The very first Boy Scout troop in America was organized (May 1909) in Pawhuska, Oklahoma by Reverend John F. Mitchell.   He was an English missionary priest sent to St. Thomas Episcopal Church by the Church of England.   A life-sized bronze statue of a boy scout was dedicated in front of the Osage County Historical Museum in 1976.

I am partial to the Boy Scouts of America.  Both my sons are Eagle Scouts, and I was Nature Director at BSA Camp Freedom for several years in Germany, as well as being a member of Order of the Arrow.  It humbles one to camp out in nature and become a member of the outdoors.  Go try it and you too may experience the plants (and animals) up close and personal.

Speaking of plants, the successful “Gardening with the Experts” program has come and gone this year, but it posted (January 26, 2013) some helpful hints our Multi-County Master Gardeners have sent out.  Read and heed:

Gardening Tips:

 Put coffee filters in bottom of plant pots (Sue Nelson).   Keeps the soil from leaving along with the drainage water!

Use fish pond water for indoor and outdoor plants (Phyllis Ford).  Use your aquarium water when changing that water. 

Recycle your K-cups:  Plant seeds in them.  They have a filter and drain hole and plants love coffee.  Place the cups in an egg carton (Nancy Sheppard).  I had to think on this one.  K-cup?  Oh yes, the other coffee maker with its own pre-measured containers for making the perfect cup.  I do not have this.  I actually take the coffee grounds and toss them around the plants, along with water.  My plants have not objected yet.

Save shredded office paper and use for mulch.  Breaks down in about 6 months (Becky Long).
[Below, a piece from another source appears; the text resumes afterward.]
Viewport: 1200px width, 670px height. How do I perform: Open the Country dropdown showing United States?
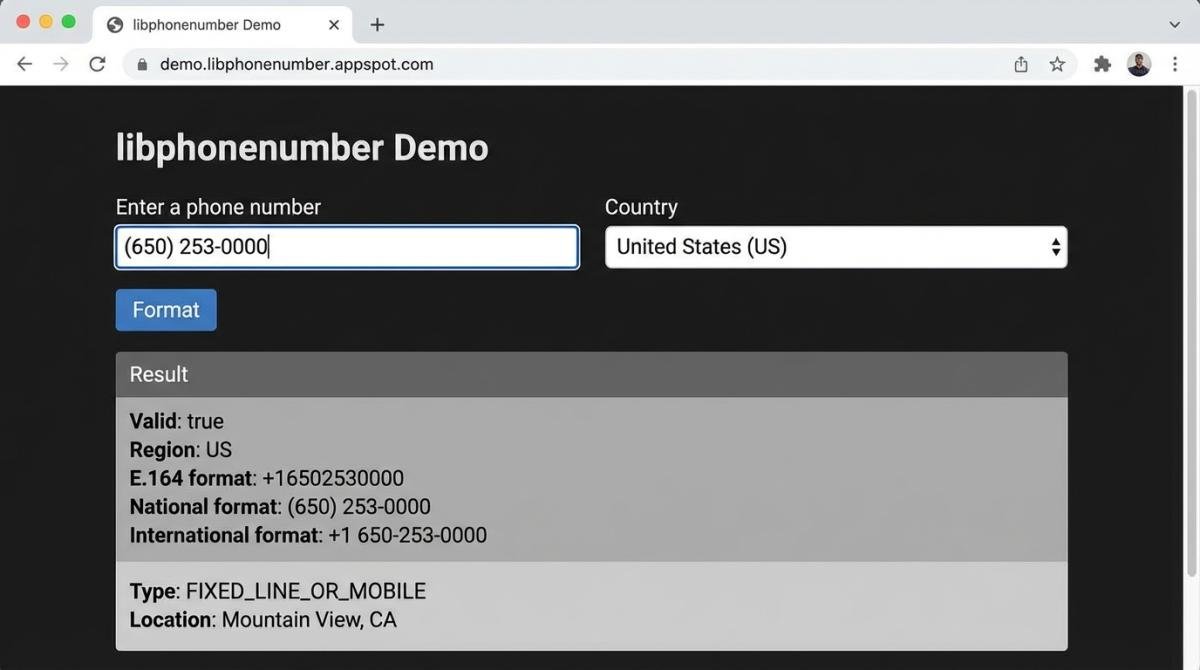click(x=835, y=247)
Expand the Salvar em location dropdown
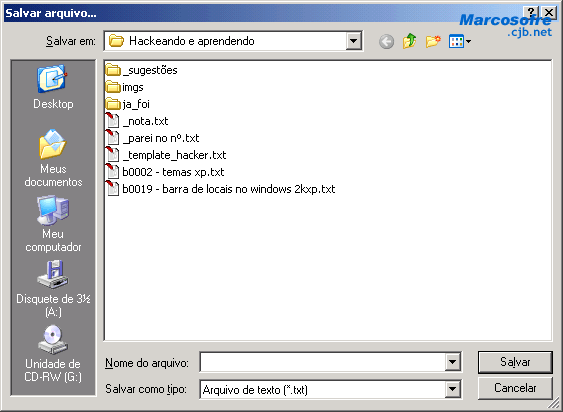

Recycle plastic blinds into plant name tags.  Use a Sharpie to write with (Rose Craig).

Mona Haig mentions to put a 5 gallon bucket in the shower to water the plants with.  OK, but I would probably fall over the bucket.

Refresh your big planters by adding a few inches of fertilizer granules and some new potting soil (Nancy Ford).

Cattle or hog panels, 4 feet x 17 feet, can be bent with one person on each end walking toward each other to create an arch 6 foot tall.  Paths can be made, and your vining plants, such as cucumbers, beans, morning glories, whatever, can climb to their heart’s content (Joyce Spencer).

Allow “travel” area around the trees and shrubs when planting (Pam Rodgers).  I assume that means breathing room for water or mulch around the plants.

Tip for planting tiny dark seeds in soil.  Line the furrow with toilet paper and plant seeds on the paper.  Mist the seeds, cover with dirt, and, voila, the plants will be in a uniform row with no spaces between (Dee Lowery).

Teach the grandchildren to water and care for your garden.  When you travel, they can care for your plants.  Cheap labor.   My one grandchild is nearing 2 years old and lives in Baltimore.  This could be a challenge.

Keep one plant label from each plant and put in a gallon Ziploc bag for future reference for care (Mike Harrell).

Leftover or out of date veggies can be composted in cans and packages (Iven Lindgren).   I think the containers must be opened first.

Plant herbs in raised beds about knee high.  Can sit on side to work and drainage is better (Brother Isidore).

Water plants now (Phyllis Ford).

Good luck all.  Spring is getting closer!